:: Input
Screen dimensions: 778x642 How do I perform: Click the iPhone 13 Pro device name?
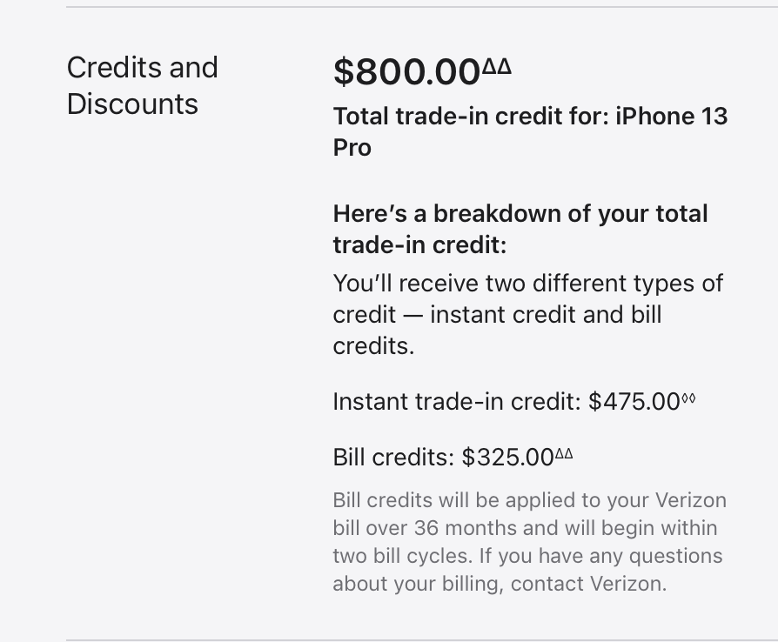530,132
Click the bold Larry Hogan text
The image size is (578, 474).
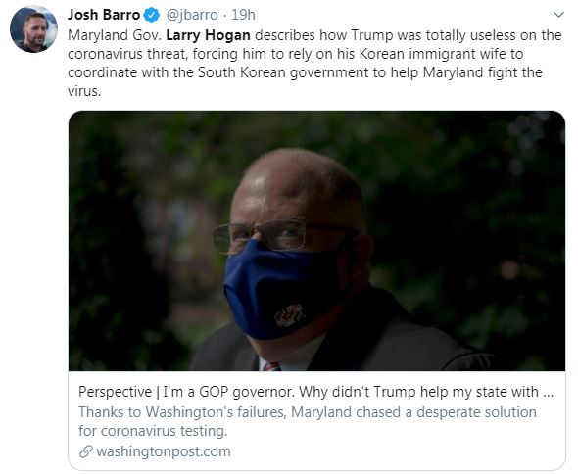pos(208,35)
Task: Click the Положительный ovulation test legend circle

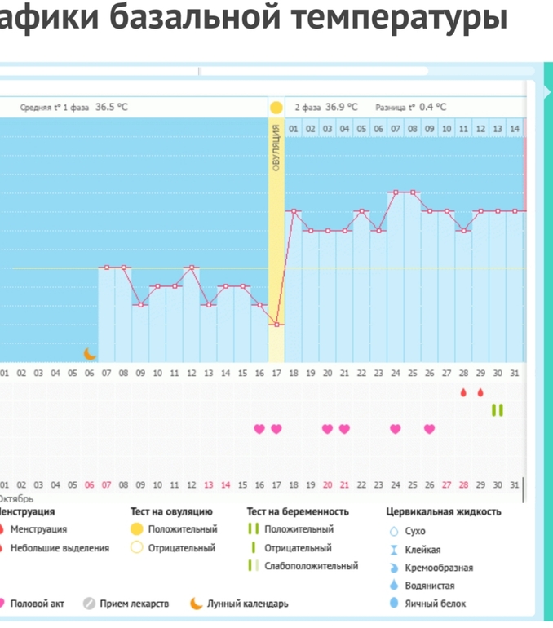Action: [x=137, y=529]
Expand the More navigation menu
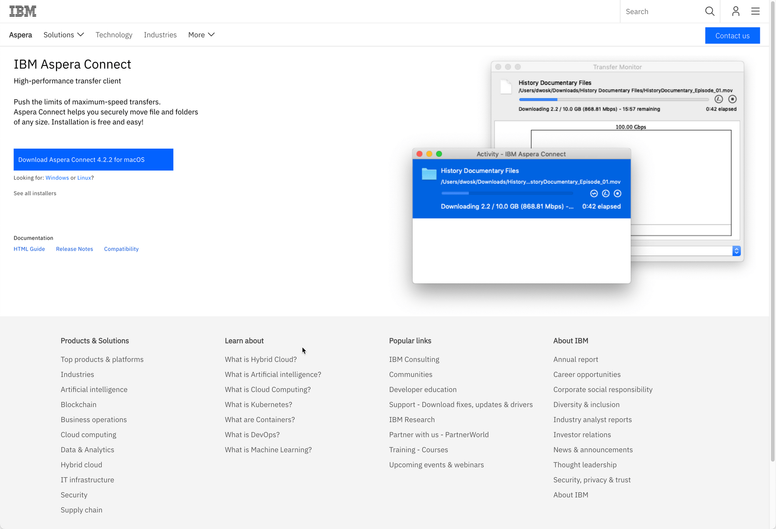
::::
> **Stated goal**
Can you switch "Click" to "Tap" throughout the material above, change nothing else, and leave the pictures out of your answer?

> **Exercise solution**
Screen dimensions: 778x642 How do I perform: Tap the iPhone 13 Pro device name?
530,132
Tap the bold Larry Hogan text
The image size is (578, 474).
pos(208,35)
Task: Tap the Положительный ovulation test legend circle

Action: [x=137, y=529]
Expand the More navigation menu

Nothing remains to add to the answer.